Les personnes âgées sont des patients souvent polymédicamentés, ils vont donc prendre des médicaments avant et pendant leur repas. Ce qui nécessite l’ingestion d’une quantité importante de liquide s’accompagnant d’une sensation de satiété précoce et de réduction de la prise alimentaire. Certains médicaments favorisent des lésions buccales de type stomatite (inflammation de la muqueuse), glossite (inflammation de la langue), ulcération ou candidose (mycose buccale) (Bouteloup, 2005). Ces lésions sont sources de douleurs et souvent exacerbées par la prise alimentaire. D’autres médicaments entrainent des troubles digestifs, une diminution de la sécrétion salivaire provoquant une sécheresse de la bouche, ou encore une altération du goût (dysgueusie) et de l’odorat. Même si les données scientifiques sur les médicaments pouvant induire des distorsions gustatives sont peu nombreuses certains, ayant fait l’objet d’un rapport de cas, ont pu être répertoriés (Kettaneh et al., 2002 ; Martel et Gagnon, 2002). L’incidence serait plus importante avec les molécules captopril, zopiclone (goût amer), métronidazole (goût métallique), et les pénicillines.

La substitution du médicament en question pour un autre de sa classe ou d’une autre classe thérapeutique, la diminution de posologie, ou encore l’arrêt de son utilisation sont autant de solutions afin d’éviter ces effets indésirables pouvant impacter l’état nutritionnel des patients.

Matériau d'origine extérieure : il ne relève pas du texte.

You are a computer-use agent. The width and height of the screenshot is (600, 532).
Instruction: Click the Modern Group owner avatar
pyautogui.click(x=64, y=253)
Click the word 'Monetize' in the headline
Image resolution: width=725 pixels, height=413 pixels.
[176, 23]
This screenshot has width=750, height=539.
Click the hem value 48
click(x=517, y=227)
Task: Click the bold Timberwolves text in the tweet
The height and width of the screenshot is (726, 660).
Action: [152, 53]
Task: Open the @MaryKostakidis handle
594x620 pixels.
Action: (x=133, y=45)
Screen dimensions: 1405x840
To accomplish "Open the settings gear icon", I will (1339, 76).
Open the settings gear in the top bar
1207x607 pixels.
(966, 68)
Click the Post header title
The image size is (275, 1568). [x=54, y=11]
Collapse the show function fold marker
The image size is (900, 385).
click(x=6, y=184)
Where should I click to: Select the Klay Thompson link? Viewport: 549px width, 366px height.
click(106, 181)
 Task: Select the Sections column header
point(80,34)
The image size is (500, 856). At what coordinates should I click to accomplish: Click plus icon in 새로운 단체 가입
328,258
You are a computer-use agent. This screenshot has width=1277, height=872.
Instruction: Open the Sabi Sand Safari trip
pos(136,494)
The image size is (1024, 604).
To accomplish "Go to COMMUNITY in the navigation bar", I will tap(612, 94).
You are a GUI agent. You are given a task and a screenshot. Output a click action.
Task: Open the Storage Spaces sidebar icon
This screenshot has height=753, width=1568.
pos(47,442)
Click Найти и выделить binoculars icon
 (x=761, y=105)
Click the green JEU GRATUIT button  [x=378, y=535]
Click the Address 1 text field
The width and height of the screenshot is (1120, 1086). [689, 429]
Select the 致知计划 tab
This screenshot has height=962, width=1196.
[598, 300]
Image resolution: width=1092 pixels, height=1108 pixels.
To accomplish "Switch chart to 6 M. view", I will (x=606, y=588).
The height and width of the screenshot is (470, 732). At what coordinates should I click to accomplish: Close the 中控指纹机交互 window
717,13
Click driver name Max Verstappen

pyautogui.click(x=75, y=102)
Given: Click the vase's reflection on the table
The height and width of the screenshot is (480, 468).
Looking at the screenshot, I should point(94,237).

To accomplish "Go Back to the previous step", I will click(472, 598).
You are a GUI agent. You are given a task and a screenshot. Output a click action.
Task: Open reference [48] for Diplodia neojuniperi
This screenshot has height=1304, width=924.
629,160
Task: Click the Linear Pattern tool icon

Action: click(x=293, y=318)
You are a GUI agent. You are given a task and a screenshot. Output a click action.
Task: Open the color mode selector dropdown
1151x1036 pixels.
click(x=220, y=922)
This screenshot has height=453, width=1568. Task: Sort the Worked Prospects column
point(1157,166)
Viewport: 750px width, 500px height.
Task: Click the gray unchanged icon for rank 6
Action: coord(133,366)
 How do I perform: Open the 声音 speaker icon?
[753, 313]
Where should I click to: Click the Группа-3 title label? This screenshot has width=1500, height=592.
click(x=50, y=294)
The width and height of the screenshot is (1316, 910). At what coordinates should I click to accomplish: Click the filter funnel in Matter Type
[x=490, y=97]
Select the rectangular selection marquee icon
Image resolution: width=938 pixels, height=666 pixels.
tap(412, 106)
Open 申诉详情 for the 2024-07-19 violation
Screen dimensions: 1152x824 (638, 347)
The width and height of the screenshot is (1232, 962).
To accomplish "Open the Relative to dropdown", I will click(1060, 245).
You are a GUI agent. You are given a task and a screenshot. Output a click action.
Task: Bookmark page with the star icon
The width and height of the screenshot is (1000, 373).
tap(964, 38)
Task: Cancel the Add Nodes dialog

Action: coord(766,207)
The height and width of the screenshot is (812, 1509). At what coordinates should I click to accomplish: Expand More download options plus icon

Les régimes diététiques (sans sel, hypocholestérolémiant, sans résidu…) au long cours sont dangereux car anorexigènes. Un régime, s’il s’avère nécessaire, doit être limité dans le temps. La diminution des sécrétions enzymatiques digestives et le ralentissement du transit intestinal survenant avec l’âge peut inciter les sujets âgés à s’imposer des régimes alimentaires aberrants responsables d’une alimentation déséquilibrée « Je ne mange jamais de légumes car cela me constipe… » (Ferry et Alix, 2007).